> **STATED PROBLEM**: Return word for word the lines of the material from the line containing "You are a GUI" up to and including the last line, leaving the pictures out of your answer.

====== SUPPLIED MATERIAL ======

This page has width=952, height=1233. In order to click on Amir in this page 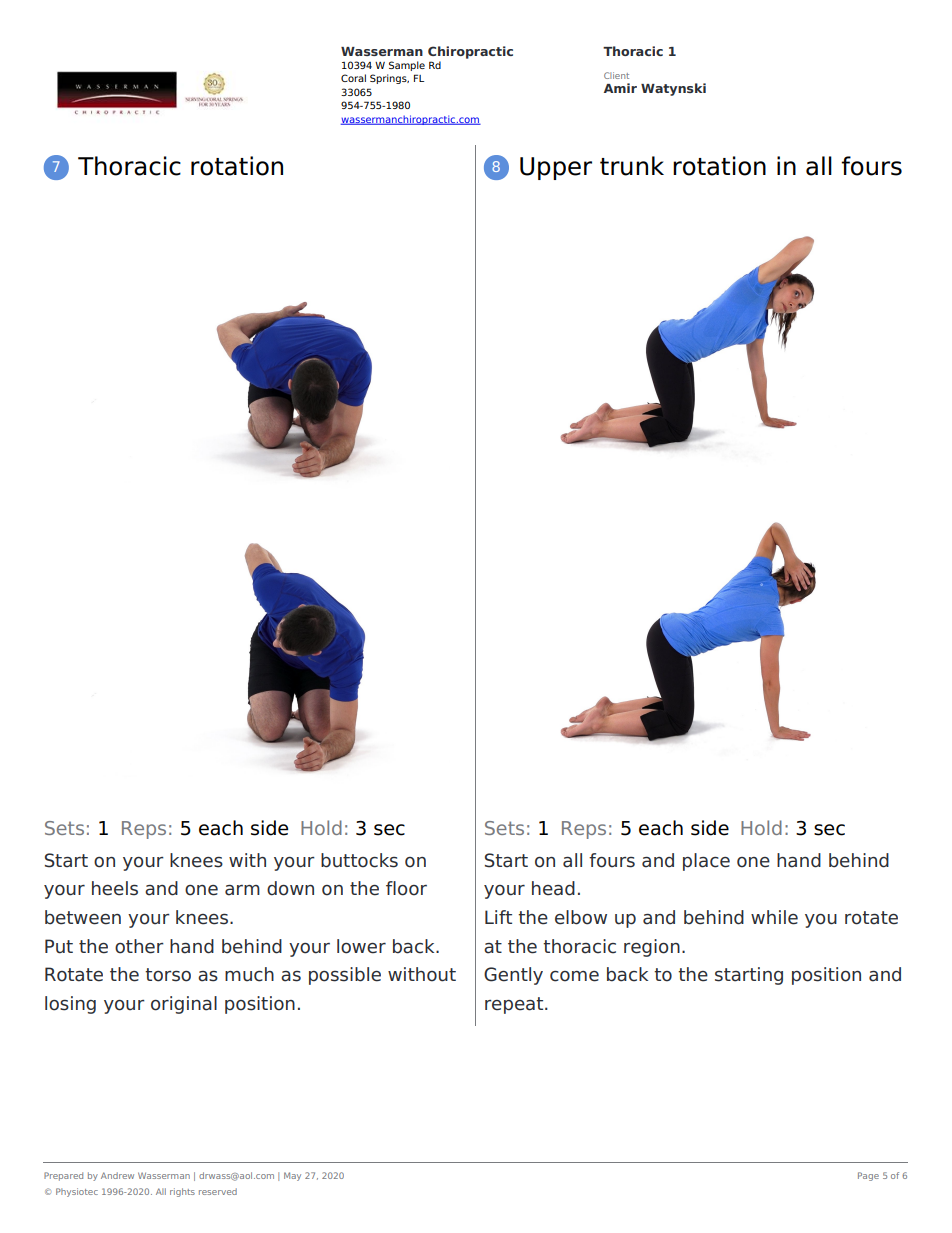, I will do `click(620, 88)`.
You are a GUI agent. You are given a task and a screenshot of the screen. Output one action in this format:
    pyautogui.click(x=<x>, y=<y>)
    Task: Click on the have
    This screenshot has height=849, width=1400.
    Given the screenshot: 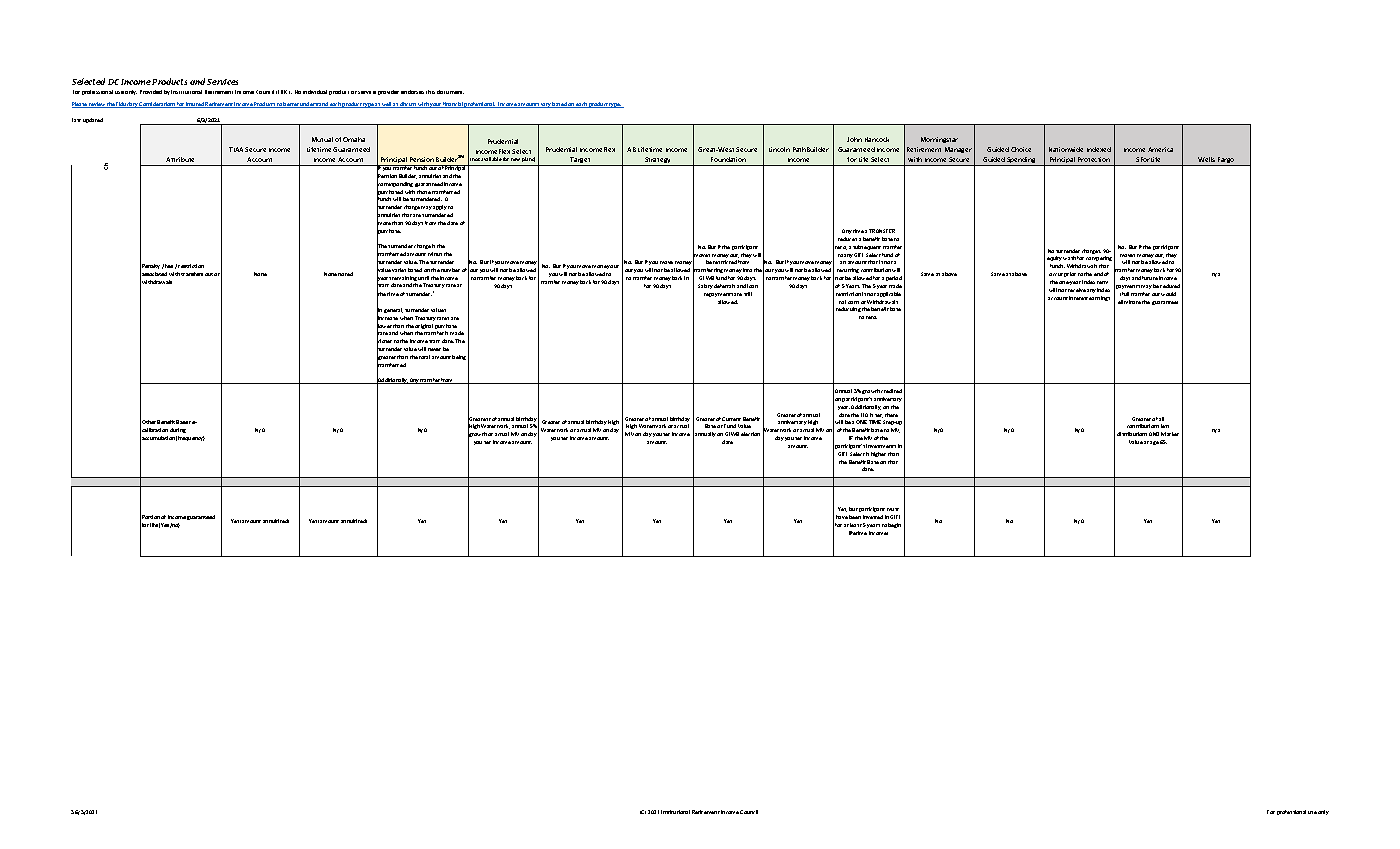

======

> **CORRECT RESULT**:
You are a GUI agent. You are given a task and a screenshot of the screen. Output one action in this format:
    pyautogui.click(x=<x>, y=<y>)
    Task: Click on the have
    This screenshot has height=849, width=1400.
    Given the screenshot: 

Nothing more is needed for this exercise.